The Goachers will hire a construction company this week and move forward with an architectural plan. The famed dock on Peter’s Creek will be removed, Rich Goacher said. But like the land’s legacy, it won’t be tossed aside.

“We’re going to figure out what to do with it,” he said. “We want to preserve it. We want to share it. I want to put a shipping container in my backyard. I want to take the dock because we have a boat. I will not ever ... I will not ever throw that wood away. And I want to wrap the shipping container.”

The Goachers said they’ve always been Lynyrd Skynyrd fans. They stood in two lines – enduring three separate showers – for more than three hours last week to buy a bottle of Hell House Whiskey and have it signed by lead singer Johnny Van Zant and guitarist Rickey Medlocke. As Van Zant returned the bottle, Rich Goacher bent over and said he just bought the lot.

Because of a limited supply of the whiskey, Whitey’s Fish Camp had to limit sales to one bottle a person.

“I couldn’t leave there without a signed bottle,” Rich Goacher said. “I had four people with me, and we got in line again. We got eight bottles. They signed all of them. Of course, they were more than nice. They’re part of something special. Their music is not just a local flavor. It is forever-lasting music. I don’t know of anyone that doesn’t recognize a Skynyrd song. I’ve never heard anyone say they don’t like their music.”

Development of the lot was inevitable. The gated community was carved into 158 lots after D.R. Horton purchased 114 acres in 2017. With 157 houses already sprouted up, the Hell House property is the only lot still vacant.

For now.

“At the end of the day, there’s houses on either side,” Rich Goacher said. “So, personally, I think the romanticism of the lot is somewhat gone. It’s not open. It’s a gated community. There’s nothing commercial you could put there.”

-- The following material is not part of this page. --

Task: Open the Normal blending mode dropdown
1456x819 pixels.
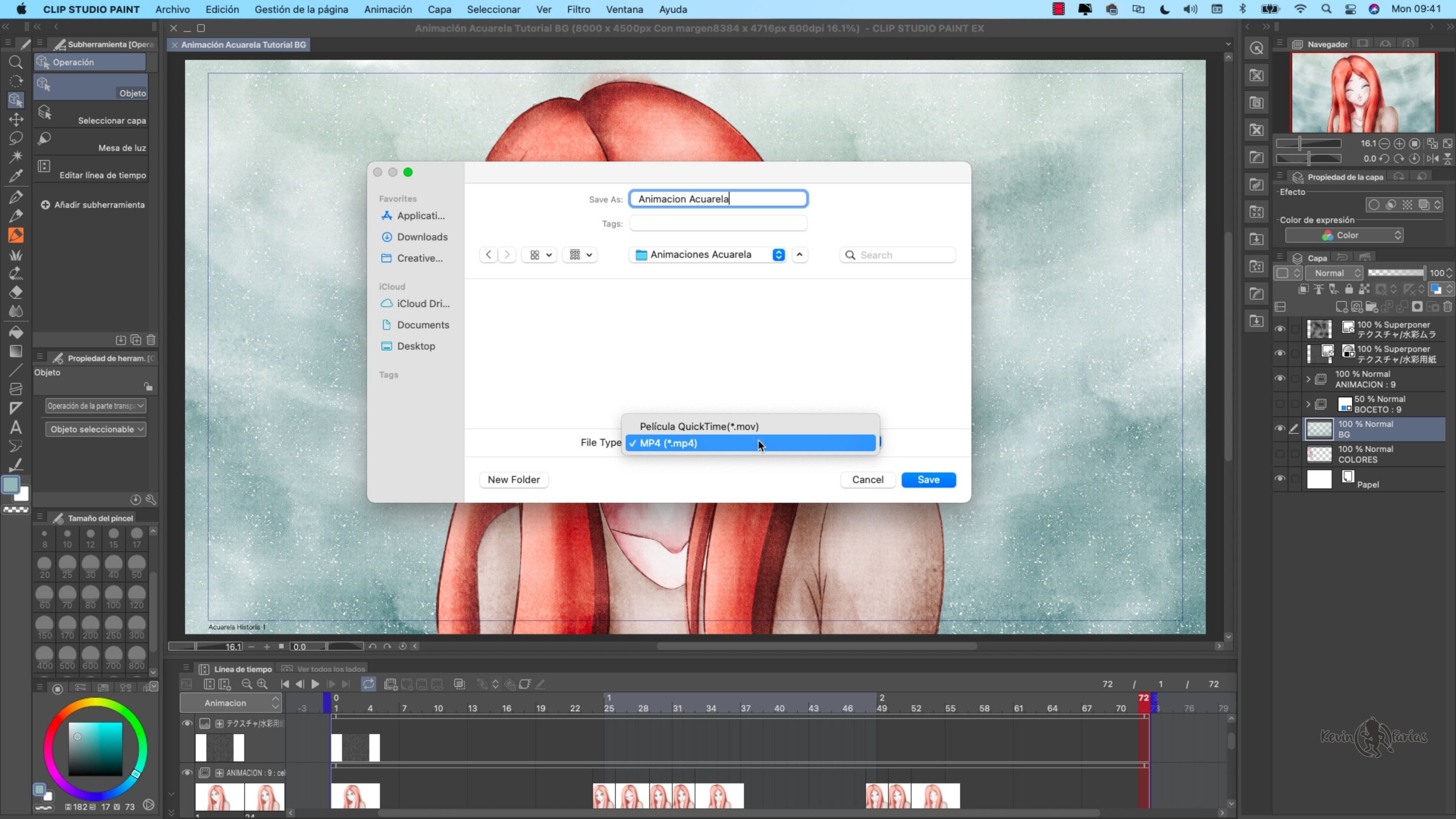Action: coord(1336,273)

In the 70s, the shanty lacked air conditioning. It was cramped and topped with a tin roof. The band's music was often interrupted by the piercing sounds of wildlife and the oppressive humidity that followed a typical Florida shower. Those crude conditions helped define the band’s genre.

That won’t be lost when the Goachers move in.

“What we do in the backyard will be in the best way possible to preserve the history of Hell House and respect it,” Rich Goacher said. “The spirit of this place will live on.”